Nürnberg im Abstiegsstrudel: 1:2 beim SV Sandhausen
Club: Wolf zählt Trainer Ismaël an

Nach dem kleinen Zwischenhoch Anfang Oktober ist der 1. FC Nürnberg in der 2. Bundesliga wieder auf Talfahrt. Die Franken unterlagen am Freitag beim SV Sandhausen überraschend mit 1:2 (1:1) und rücken damit wieder bedrohlich an die Abstiegszone - die nächste Trainerdiskussion um Valérien Ismaël steht ins Haus. "Nach dem Punktestand können wir das natürlich nicht vermeiden", sagte Nürnbergs Fußball-Chef Wolfgang Wolf beim TV-Sender Sky. "Fakt ist, dass wir keine Punkte haben, und das müssen wir besprechen."

Nach der siebten Niederlage in 13 Saisonspielen, die trotz Führung wieder einmal durch defensive Patzer und zudem einen unglücklichen Platzverweis zustande kam, flüchtete sich der angeschlagene Coach in Durchhalteparolen. "Meine Aufgabe ist es, mit der Mannschaft zu arbeiten. Ich habe heute gute Ansätze gesehen. Wir werden wieder andere Zeiten erleben, aber momentan ist es schwierig", betonte Ismaël.
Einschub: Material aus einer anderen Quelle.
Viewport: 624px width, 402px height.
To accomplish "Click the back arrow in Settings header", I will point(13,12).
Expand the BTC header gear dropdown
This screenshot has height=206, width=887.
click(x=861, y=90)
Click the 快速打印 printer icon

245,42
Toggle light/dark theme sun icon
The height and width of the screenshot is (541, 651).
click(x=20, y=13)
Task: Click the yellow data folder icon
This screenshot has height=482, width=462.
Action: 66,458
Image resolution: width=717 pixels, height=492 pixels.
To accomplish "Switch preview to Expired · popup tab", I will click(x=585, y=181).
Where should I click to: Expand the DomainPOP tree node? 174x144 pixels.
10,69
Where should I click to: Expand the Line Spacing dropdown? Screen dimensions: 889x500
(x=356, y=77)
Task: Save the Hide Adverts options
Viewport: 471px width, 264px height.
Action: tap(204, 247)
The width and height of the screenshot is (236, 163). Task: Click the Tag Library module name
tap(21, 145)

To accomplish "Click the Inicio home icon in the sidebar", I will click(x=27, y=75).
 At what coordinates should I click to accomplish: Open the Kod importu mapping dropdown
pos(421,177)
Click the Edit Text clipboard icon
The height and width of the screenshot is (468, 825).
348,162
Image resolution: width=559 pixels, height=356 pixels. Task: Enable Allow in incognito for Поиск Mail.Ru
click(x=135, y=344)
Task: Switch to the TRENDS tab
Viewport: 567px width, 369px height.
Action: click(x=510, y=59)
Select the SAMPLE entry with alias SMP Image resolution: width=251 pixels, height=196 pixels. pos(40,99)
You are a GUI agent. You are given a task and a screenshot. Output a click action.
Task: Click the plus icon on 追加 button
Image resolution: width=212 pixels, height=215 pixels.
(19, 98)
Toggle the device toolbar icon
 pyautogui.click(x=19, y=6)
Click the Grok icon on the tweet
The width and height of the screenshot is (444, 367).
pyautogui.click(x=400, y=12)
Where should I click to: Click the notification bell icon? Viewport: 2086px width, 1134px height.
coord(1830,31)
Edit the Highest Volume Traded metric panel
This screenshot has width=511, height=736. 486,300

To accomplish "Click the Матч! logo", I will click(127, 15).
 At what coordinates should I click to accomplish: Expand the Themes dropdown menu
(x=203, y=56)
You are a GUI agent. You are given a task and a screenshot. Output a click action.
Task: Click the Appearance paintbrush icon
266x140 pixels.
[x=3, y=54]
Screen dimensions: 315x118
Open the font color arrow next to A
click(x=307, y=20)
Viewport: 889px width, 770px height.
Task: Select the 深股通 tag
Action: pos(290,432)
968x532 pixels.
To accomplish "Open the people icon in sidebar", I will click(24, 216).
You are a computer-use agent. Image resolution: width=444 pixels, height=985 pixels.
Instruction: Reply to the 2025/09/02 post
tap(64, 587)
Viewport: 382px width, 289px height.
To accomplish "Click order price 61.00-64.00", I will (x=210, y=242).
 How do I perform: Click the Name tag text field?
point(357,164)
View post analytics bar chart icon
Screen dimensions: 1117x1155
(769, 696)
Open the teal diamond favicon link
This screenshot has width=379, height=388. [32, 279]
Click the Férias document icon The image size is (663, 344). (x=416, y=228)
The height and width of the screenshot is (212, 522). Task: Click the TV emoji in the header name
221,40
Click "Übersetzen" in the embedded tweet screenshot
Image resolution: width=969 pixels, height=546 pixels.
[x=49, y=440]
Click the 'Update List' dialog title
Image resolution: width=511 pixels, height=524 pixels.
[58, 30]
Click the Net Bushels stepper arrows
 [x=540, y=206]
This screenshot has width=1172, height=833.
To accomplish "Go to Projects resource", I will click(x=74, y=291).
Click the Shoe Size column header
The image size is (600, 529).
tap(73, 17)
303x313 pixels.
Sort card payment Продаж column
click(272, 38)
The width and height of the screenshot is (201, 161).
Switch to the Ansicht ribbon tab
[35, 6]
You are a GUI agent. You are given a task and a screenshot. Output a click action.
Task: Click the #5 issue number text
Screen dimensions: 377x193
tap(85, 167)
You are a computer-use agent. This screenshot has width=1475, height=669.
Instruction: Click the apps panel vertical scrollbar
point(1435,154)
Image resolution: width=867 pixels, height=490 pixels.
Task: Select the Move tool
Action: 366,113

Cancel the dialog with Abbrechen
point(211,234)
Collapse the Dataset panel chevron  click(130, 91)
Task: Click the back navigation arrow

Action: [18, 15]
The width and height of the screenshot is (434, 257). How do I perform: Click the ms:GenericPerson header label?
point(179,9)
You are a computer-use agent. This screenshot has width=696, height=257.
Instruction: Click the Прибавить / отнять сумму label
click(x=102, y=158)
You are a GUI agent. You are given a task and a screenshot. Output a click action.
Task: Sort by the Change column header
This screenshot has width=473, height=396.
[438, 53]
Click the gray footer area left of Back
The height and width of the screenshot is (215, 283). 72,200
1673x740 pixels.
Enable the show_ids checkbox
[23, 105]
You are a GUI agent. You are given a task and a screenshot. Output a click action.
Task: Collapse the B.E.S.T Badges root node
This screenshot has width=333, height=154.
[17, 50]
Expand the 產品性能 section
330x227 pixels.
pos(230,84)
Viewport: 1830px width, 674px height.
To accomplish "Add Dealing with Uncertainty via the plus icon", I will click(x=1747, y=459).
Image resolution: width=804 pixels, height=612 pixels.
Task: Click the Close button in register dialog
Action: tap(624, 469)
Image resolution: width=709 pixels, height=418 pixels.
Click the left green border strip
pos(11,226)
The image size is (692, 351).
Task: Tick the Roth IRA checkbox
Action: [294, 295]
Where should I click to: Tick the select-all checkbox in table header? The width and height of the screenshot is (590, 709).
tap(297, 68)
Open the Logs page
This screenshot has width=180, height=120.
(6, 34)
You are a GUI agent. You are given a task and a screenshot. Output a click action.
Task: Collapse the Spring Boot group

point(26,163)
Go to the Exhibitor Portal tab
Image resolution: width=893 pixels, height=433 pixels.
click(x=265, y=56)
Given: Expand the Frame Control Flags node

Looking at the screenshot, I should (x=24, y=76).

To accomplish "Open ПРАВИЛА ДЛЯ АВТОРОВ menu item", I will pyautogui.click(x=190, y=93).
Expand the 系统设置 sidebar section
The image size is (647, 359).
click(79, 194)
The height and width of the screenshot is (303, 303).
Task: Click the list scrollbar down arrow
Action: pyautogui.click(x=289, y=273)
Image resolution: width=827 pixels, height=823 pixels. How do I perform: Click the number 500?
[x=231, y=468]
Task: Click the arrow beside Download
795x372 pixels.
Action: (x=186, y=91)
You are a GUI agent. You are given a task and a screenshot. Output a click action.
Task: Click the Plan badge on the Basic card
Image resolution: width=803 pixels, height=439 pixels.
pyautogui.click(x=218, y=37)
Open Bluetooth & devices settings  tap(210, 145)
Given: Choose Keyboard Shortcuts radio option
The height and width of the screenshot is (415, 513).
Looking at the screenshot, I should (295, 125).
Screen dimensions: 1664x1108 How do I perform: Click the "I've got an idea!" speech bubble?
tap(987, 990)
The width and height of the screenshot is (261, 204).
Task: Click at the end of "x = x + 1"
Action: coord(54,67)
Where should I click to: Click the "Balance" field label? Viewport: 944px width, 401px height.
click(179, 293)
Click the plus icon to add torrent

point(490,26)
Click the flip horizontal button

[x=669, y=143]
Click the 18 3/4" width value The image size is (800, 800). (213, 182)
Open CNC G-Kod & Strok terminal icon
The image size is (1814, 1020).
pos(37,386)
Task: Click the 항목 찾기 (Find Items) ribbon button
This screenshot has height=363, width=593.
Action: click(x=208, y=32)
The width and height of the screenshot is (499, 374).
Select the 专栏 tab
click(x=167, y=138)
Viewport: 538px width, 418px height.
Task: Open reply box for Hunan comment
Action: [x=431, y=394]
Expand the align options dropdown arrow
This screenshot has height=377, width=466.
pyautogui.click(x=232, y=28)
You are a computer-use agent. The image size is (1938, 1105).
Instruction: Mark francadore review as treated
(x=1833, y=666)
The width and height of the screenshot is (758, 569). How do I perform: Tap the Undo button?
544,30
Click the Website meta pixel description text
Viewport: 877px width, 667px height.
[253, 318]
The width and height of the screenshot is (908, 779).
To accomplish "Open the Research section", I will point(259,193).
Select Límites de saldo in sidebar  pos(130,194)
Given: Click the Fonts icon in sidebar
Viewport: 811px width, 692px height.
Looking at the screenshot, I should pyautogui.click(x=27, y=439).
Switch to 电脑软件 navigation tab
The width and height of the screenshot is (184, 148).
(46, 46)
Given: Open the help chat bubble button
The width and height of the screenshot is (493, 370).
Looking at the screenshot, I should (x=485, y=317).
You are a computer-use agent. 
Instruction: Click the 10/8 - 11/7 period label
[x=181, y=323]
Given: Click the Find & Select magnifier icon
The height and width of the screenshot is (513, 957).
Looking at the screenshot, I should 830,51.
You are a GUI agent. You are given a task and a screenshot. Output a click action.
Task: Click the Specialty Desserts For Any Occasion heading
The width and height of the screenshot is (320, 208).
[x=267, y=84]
Nürnberg war nach 16 Minuten durch Niclas Füllkrugs in Führung gegangen. Alexander Bieler (26. Minute) und Andrew Wooten (77.) drehten aber das erste Liga-Duell zwischen den beiden Vereinen. Nürnberg beendete das Spiel zu allem Überfluss nur zu zehnt, da Ondrej Petrak nach 58 Minuten wegen einer umstrittenen Notbremse die Rote Karte gesehen hatte. "Wir müssen die Situation jetzt besprechen", kündigte Wolf an. "Der Trainer macht gute Arbeit, aber heute ist es wieder gegen ihn gelaufen." Eine Prognose zur Zukunft von Ismael gab Wolf nicht ab.